Hey all,
This is a small and simple library I am developing, that will be part in a larger whole of libraries to hopefully at some point allow nice, functional native Graphical User Interfaces to be made from within elixir.
People who know about Elm: This is basically what Elm does as well.
GenFRP
GenFRP is a library that allows for programming in elixir using the
Functional Reactive Programming method.
This is a way to store and dispatch information that is very readable and extensible.
The idea is as follows:
- Your FRP module contains
use GenFRP, initial_state: some_useful_starting_state
. (some_useful_starting_state
can be anything you wish, of course) - It implements the
update(state, event) :: state
function. - It implements the
render(state, last_rendered_state) :: any
function.
update
is called whenever an event is sent to the GenFRP process by using GenFRP.send_event(frp_pid, whatever_you_want_to_send)
.
render
is called whenever you want to know its current state (in some representation format that is useful for the outside world, i.e. rendered).

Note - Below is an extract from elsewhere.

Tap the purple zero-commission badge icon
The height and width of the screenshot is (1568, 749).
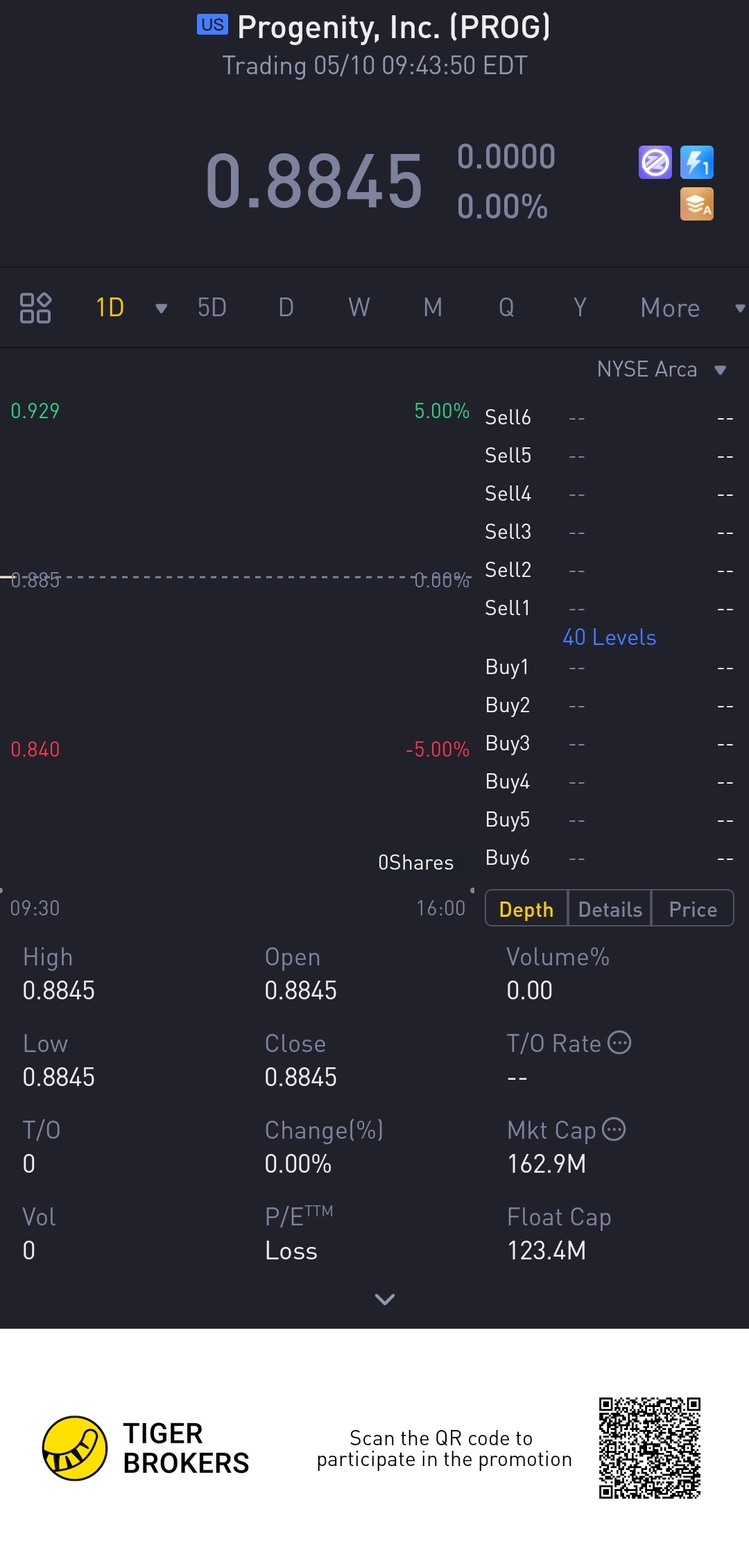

GenFRP uses a very simple caching mechanism to ensure that render
is only invoked when the internal state has changed since its last invocation.

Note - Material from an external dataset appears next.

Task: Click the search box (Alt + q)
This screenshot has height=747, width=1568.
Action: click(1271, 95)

Here is a very simple example (which can be found as GenFRP.Example.Map
as well)
defmodule GenFRP.Example.Map do
use GenFRP, initial_state: %{}
def update(state, [{key, val}]) do
Map.put(state, key, val)
end
def update(state, event) do
IO.puts "Unrecognized event passed to `#{inspect(__MODULE__)}.update/2`: #{event}"
end
@doc """
Returns the key-value pairs as strings, separated over multiple lines, in alphabetical order.
"""
def render(state, last_rendered_state) do
Enum.map(state, fn {key, val} ->
"`#{key}`: `#{val}`"
end)
end
Enum.join("\n")
end
This can be used as follows:
{:ok, pid} = GenFRP.start_link(GenFRP.Example.Map)
# ... maybe some other code here...
GenFRP.send_event(pid, {:foo, :bar})
# ... maybe some more code here...
GenFRP.send_event(pid, {:baz, 42})
# ... maybe yet some other code here...
GenFRP.render(pid)
"`foo`: `bar`
``baz`: `42`
"
This is the first, 0.1.0 version release. I wanted to get this out quickly, to get some feedback from the community.
Expect things to be still somewhat unfinished, and don’t worry: I will run Credo on the code to make it nicer .
But: any feedback is greatly appreciated. Is this programming interface understandable? Are there things that the library is glaringly lacking?